Whatever I had expected, it was not this. He spoke as if I had not been brought here, as if I had decided from courtesy to make this morning visit. I sat in the chair he indicated and waited while he poured the wine and brought it. Bertrand also seated himself, though without speaking. His broad and ruddy face wore an expression of deepest seriousness reminding me strangely of his look when engaged in the delicate task of cutting out the hart's tongue. Alboino too remained silent for a while, and this silence made a tightness in my chest after I had been led here on such an urgent summons.

"The Lady Alicia sends you her greetings," Alboino said at last.

"She is well then? I was hoping to find her here. Her man gave me to understand -"

"Unfortunately she cannot be here." He paused and hesitated, as if about to say something more in explanation, then glanced towards Bertrand, who said, "We would be happy indeed to have her here with us."

"Has some ill befallen her?"

"Not exactly that. Not yet at least." Alboino sighed, a strangely heavy sound in that silent room. "I find myself in a position of great difficulty," he said. "Perhaps more so than ever in my life before. How much easier it would be if our temporal rulers followed the example of this great man depicted here." He made a gesture almost of benediction towards the fresco on the wall to his right, where a man richly attired and wearing a gold coronet was presenting a scroll to another, who was dressed in episcopal robe and mitre. "That is Constantinus, donating the Roman Empire, in perpetuity, to the Vicar of Rome, subordinating the temporal power to the spiritual. If only that legacy had been honoured!

There would now be one supreme and unquestioned authority, the Holy Father, heir to St. Peter. Instead Christendom is divided, princes professing the same faith war among themselves, this our well-loved King Roger disputes the Pope's right to appoint bishops and surrounds himself with Saracens, people of a false and corrupt religion."

"Not only that," Bertrand said. "He gives them positions of influence and power in the land, to the detriment and loss of his Norman peers."

It seemed to me that there was some quality, not of reproof exactly, but at least of admonition, in the glance Alboino gave him. But I was too concerned for Alicia to think much about this. "I beg you to give me news of your niece," I said. "You must have remarked the closeness of the attachment between us."

"Certainly, yes, but others have remarked it as well as I. Alicia is so guileless, so open and frank in her nature, it is not in her to practise deception or concealment. Reports of this feeling between you have come to the ears of the Roman Curia. Even your childhood love is known to them."

"How can that be? I have spoken of it to no one, and I am sure that Alicia would not. Why should she? It concerns no one else."

"I cannot say how they came by this knowledge. Perhaps someone there at the time, someone who watched you and remembered."

Hugo, he of the honey cakes: perhaps before illness compelled him to leave he had boasted of his knowledge…
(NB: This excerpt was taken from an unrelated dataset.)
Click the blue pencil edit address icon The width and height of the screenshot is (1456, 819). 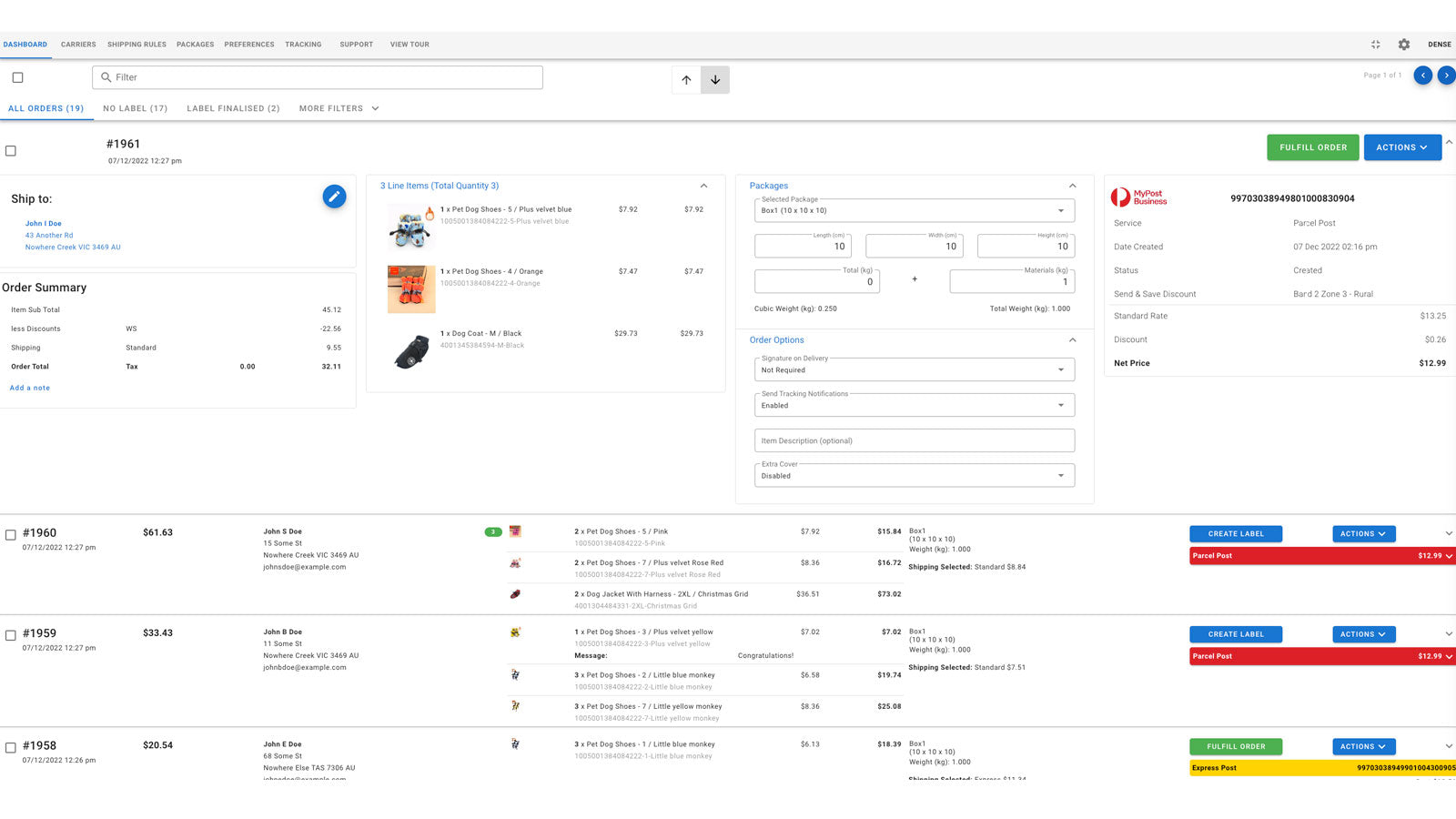pos(334,197)
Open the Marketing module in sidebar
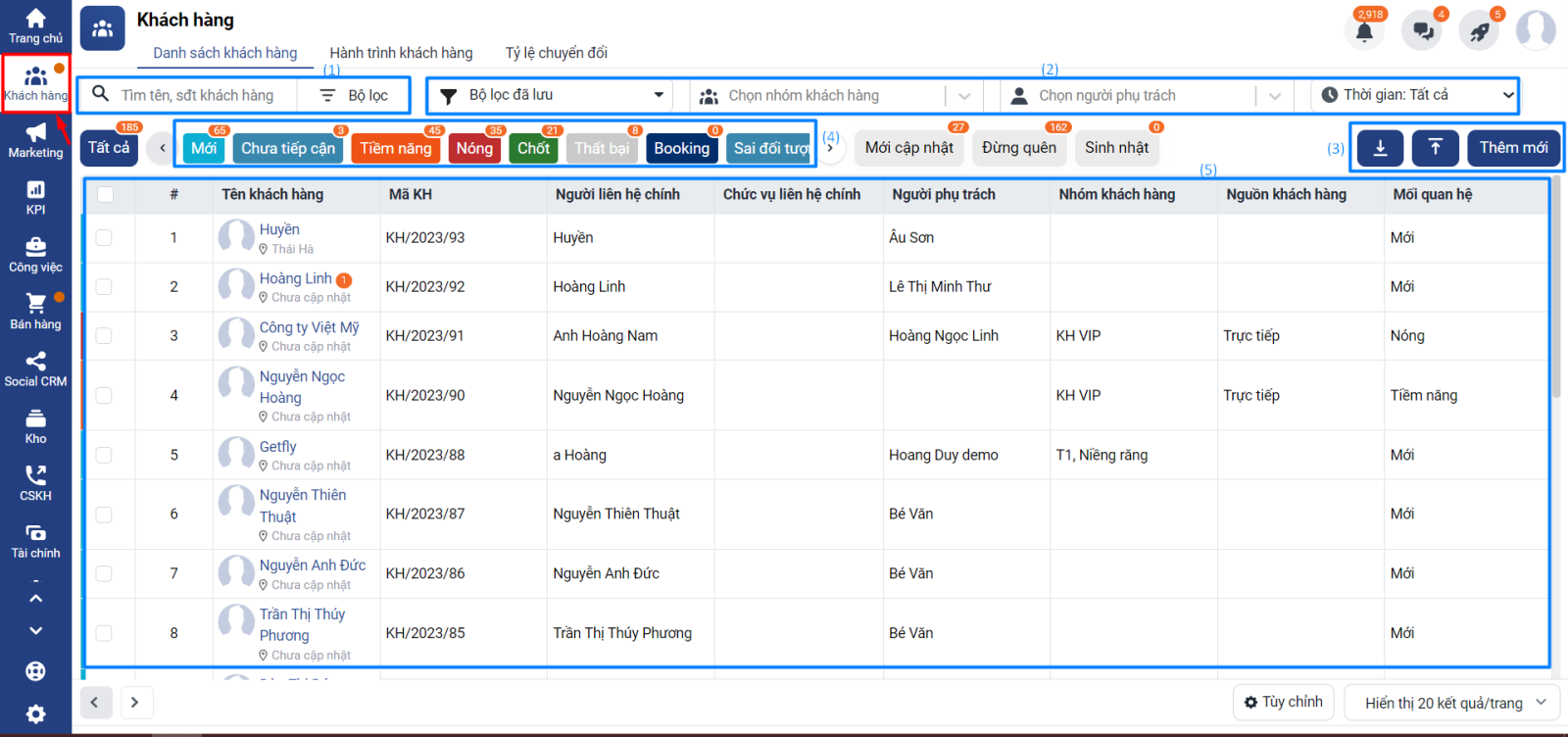Viewport: 1568px width, 737px height. 35,140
"There is always someone," Alboino said, as if reading my thoughts. "You were watched at the hospice, it was seen that you talked together alone through the hours of the night. This was made known to them by one of the hospitallers, as was the manner of your parting in the morning. The time you spent alone together at Favara was noted, your meeting in the pavilion, and then later, in your boat on the lake. All this was observed and word sent to Rome."

"Who it was that played the spy I do not know," Bertrand said. "Someone among the guests or perhaps a gardener or a servant of the house. I wish I had the dog between my hands, he would rue the day."